TASK BRIEF
The response must consist of every line of the listing, reproduced verbatim.
• • •
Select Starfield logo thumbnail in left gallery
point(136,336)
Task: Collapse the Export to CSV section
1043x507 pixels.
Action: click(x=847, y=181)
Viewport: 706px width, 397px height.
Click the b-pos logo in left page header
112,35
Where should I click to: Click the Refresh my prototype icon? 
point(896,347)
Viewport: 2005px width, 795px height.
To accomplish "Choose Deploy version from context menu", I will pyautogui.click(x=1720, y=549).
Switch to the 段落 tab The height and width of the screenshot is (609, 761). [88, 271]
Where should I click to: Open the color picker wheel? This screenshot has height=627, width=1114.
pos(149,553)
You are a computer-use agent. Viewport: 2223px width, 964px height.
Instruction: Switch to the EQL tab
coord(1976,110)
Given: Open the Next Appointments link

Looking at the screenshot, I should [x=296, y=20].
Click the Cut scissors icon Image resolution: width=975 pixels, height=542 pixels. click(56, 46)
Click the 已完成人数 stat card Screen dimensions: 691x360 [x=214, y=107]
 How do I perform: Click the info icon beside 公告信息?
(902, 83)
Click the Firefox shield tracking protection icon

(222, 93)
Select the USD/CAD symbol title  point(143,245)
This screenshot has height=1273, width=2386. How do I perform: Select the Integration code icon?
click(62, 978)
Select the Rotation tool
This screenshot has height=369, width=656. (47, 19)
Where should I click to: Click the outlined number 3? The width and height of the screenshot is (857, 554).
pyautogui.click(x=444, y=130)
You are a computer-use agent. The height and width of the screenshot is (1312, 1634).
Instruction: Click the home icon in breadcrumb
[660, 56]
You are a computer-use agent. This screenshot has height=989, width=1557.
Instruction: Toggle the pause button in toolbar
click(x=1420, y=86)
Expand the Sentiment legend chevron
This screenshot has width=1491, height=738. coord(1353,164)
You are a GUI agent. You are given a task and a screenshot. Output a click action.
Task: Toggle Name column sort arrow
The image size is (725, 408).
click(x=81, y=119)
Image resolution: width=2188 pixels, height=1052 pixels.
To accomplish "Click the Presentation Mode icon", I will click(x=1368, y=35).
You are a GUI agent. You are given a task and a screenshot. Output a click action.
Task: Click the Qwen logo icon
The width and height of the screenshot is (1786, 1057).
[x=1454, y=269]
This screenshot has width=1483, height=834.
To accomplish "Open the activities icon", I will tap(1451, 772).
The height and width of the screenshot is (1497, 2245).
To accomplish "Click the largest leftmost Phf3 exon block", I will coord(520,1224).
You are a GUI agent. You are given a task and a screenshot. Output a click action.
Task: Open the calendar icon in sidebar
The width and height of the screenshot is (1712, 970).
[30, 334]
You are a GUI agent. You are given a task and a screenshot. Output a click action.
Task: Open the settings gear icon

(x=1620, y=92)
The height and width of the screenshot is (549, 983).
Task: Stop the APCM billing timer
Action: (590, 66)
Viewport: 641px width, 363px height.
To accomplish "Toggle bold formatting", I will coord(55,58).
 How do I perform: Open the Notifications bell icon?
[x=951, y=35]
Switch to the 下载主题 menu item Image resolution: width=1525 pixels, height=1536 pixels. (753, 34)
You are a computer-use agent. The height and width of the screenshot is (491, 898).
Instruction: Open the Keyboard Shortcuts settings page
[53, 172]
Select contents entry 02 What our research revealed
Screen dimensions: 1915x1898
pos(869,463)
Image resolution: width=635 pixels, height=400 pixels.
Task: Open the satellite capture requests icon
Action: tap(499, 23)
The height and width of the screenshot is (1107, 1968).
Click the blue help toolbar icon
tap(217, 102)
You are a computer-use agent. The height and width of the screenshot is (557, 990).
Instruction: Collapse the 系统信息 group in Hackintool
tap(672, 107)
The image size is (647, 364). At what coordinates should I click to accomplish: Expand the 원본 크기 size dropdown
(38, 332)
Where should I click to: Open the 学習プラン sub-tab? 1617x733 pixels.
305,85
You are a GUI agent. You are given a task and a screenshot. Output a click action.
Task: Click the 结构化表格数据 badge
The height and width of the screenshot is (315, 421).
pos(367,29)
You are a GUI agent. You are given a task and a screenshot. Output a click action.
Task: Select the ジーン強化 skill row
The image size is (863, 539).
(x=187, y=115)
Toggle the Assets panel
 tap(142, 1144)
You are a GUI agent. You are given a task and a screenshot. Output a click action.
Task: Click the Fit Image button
• • •
FINISHED EXERCISE
Select Starfield logo thumbnail in left gallery
point(136,336)
Task: Collapse the Export to CSV section
1043x507 pixels.
Action: click(x=847, y=181)
Viewport: 706px width, 397px height.
Click the b-pos logo in left page header
112,35
Where should I click to: Click the Refresh my prototype icon? 
point(896,347)
Viewport: 2005px width, 795px height.
To accomplish "Choose Deploy version from context menu", I will pyautogui.click(x=1720, y=549).
Switch to the 段落 tab The height and width of the screenshot is (609, 761). [88, 271]
Where should I click to: Open the color picker wheel? This screenshot has height=627, width=1114.
pos(149,553)
You are a computer-use agent. Viewport: 2223px width, 964px height.
Instruction: Switch to the EQL tab
coord(1976,110)
Given: Open the Next Appointments link

Looking at the screenshot, I should [x=296, y=20].
Click the Cut scissors icon Image resolution: width=975 pixels, height=542 pixels. click(56, 46)
Click the 已完成人数 stat card Screen dimensions: 691x360 [x=214, y=107]
 How do I perform: Click the info icon beside 公告信息?
(902, 83)
Click the Firefox shield tracking protection icon

(222, 93)
Select the USD/CAD symbol title  point(143,245)
This screenshot has height=1273, width=2386. How do I perform: Select the Integration code icon?
click(62, 978)
Select the Rotation tool
This screenshot has height=369, width=656. (47, 19)
Where should I click to: Click the outlined number 3? The width and height of the screenshot is (857, 554).
pyautogui.click(x=444, y=130)
You are a computer-use agent. The height and width of the screenshot is (1312, 1634).
Instruction: Click the home icon in breadcrumb
[660, 56]
You are a computer-use agent. This screenshot has height=989, width=1557.
Instruction: Toggle the pause button in toolbar
click(x=1420, y=86)
Expand the Sentiment legend chevron
This screenshot has width=1491, height=738. coord(1353,164)
You are a GUI agent. You are given a task and a screenshot. Output a click action.
Task: Toggle Name column sort arrow
The image size is (725, 408).
click(x=81, y=119)
Image resolution: width=2188 pixels, height=1052 pixels.
To accomplish "Click the Presentation Mode icon", I will click(x=1368, y=35).
You are a GUI agent. You are given a task and a screenshot. Output a click action.
Task: Click the Qwen logo icon
The width and height of the screenshot is (1786, 1057).
[x=1454, y=269]
This screenshot has width=1483, height=834.
To accomplish "Open the activities icon", I will tap(1451, 772).
The height and width of the screenshot is (1497, 2245).
To accomplish "Click the largest leftmost Phf3 exon block", I will coord(520,1224).
You are a GUI agent. You are given a task and a screenshot. Output a click action.
Task: Open the calendar icon in sidebar
The width and height of the screenshot is (1712, 970).
[30, 334]
You are a GUI agent. You are given a task and a screenshot. Output a click action.
Task: Open the settings gear icon

(x=1620, y=92)
The height and width of the screenshot is (549, 983).
Task: Stop the APCM billing timer
Action: (590, 66)
Viewport: 641px width, 363px height.
To accomplish "Toggle bold formatting", I will coord(55,58).
 How do I perform: Open the Notifications bell icon?
[x=951, y=35]
Switch to the 下载主题 menu item Image resolution: width=1525 pixels, height=1536 pixels. (753, 34)
You are a computer-use agent. The height and width of the screenshot is (491, 898).
Instruction: Open the Keyboard Shortcuts settings page
[53, 172]
Select contents entry 02 What our research revealed
Screen dimensions: 1915x1898
pos(869,463)
Image resolution: width=635 pixels, height=400 pixels.
Task: Open the satellite capture requests icon
Action: tap(499, 23)
The height and width of the screenshot is (1107, 1968).
Click the blue help toolbar icon
tap(217, 102)
You are a computer-use agent. The height and width of the screenshot is (557, 990).
Instruction: Collapse the 系统信息 group in Hackintool
tap(672, 107)
The image size is (647, 364). At what coordinates should I click to accomplish: Expand the 원본 크기 size dropdown
(38, 332)
Where should I click to: Open the 学習プラン sub-tab? 1617x733 pixels.
305,85
You are a GUI agent. You are given a task and a screenshot. Output a click action.
Task: Click the 结构化表格数据 badge
The height and width of the screenshot is (315, 421).
pos(367,29)
You are a GUI agent. You are given a task and a screenshot. Output a click action.
Task: Select the ジーン強化 skill row
The image size is (863, 539).
(x=187, y=115)
Toggle the Assets panel
 tap(142, 1144)
You are a GUI agent. You are given a task and a screenshot. Output a click action.
Task: Click the Fit Image button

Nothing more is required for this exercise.